SPRINGFIELD — The Illinois legislature is considering a bill that could limit the avenues to litigation now being pursued in a wave of class actions against businesses and employers of all sizes under the state’s biometric information privacy law, for such things as scanning employee fingerprints for use in employee punch clock timekeeping systems.
But that shouldn't prompt employers to change anything in their response to the litigation risk just yet, said Jeffrey Neuburger, an attorney at Proskauer Rose LLP.
“They (state legislators) would be narrowing the scope of the law,” Neuberger told the Cook County Record.
Jeffrey Neuberger
The bill, SB3053, would amend the Illinois Biometric Information Privacy Act, or BIPA, to exempt companies and individuals who collect biometric data “exclusively for employment, human resources, fraud prevention or security purposes.”
The bill was introduced by state Sen. Bill Cunningham (D-Chicago).
Enacted in 2008, BIPA governs the way biometric identifiers—such as fingerprints, retina scans and facial-recognition technology—are collected, stored and disclosed.
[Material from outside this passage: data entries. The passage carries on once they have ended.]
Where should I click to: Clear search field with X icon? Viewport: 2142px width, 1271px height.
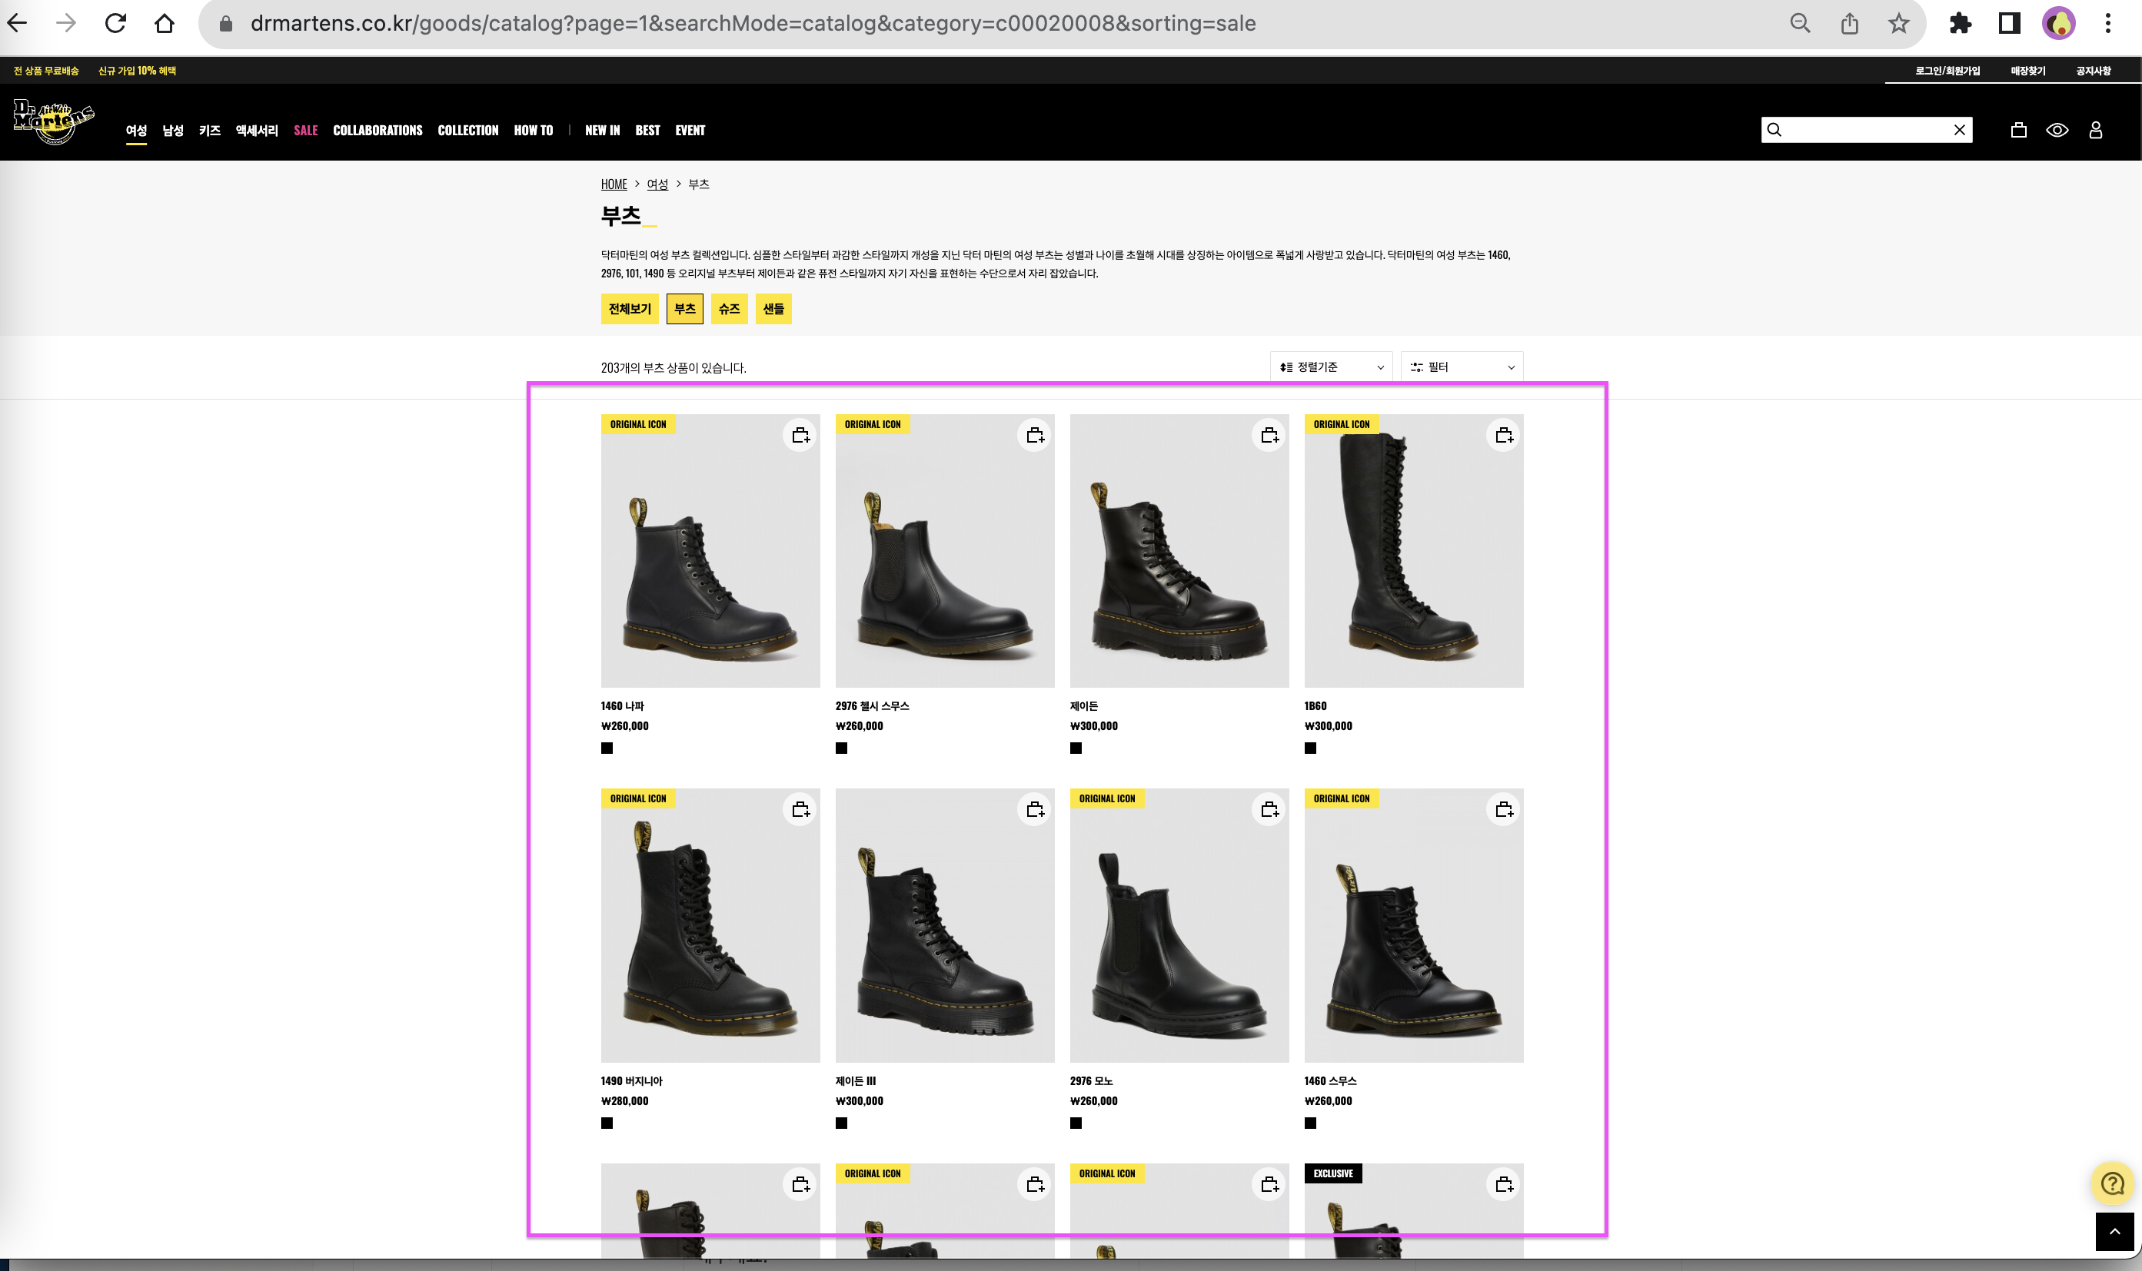[1960, 130]
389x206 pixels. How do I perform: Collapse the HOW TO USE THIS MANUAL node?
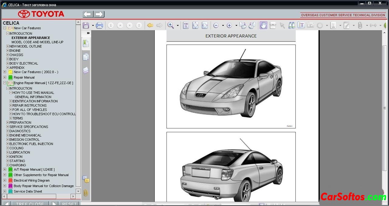[x=11, y=93]
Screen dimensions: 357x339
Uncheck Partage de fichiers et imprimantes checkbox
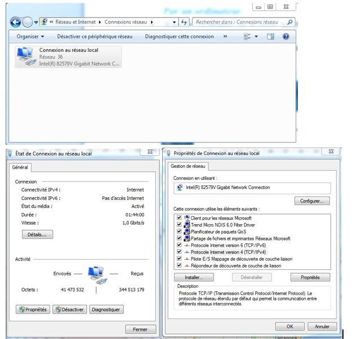click(x=179, y=238)
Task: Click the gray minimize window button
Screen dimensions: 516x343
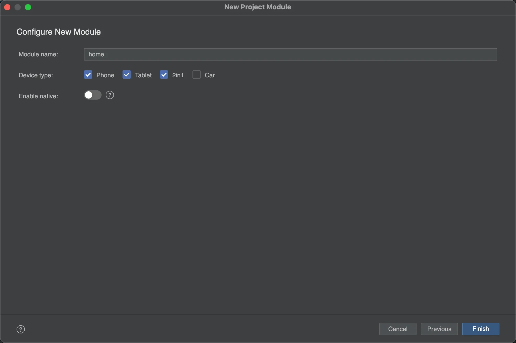Action: (18, 7)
More specifically, companies and individuals typically are required under the law to notify and obtain consent from people before collecting their biometric data.
Though the current law has been championed by privacy advocates, it has prompted a bevy of copycat lawsuits in recent years against companies that have allegedly failed to comply with the act’s provisions.
Neuburger said that “blatant uses for commercial services” would be the first actions put in the reform bill’s spotlight.
“To the extent that someone is collecting information for commercial gain - for example, to identify people when they walk into a store - some of that behavior may be targeted,” he said.
Neuburger said the changes are “a function of Illinois politics” and that his firm has been advising clients on how to deal with the current rules. Many of these pieces of advice would be relevant if the proposed amendments to the act were signed into law.
“We have been telling people to try to comply with the law as it is,” he said. “That means having the right notices and consents.”
Neuburger said that it's important for businesses and other parties to collect and store the data in a secure way, adding that data holders must use that data for security purposes - not for trying to sell things to people.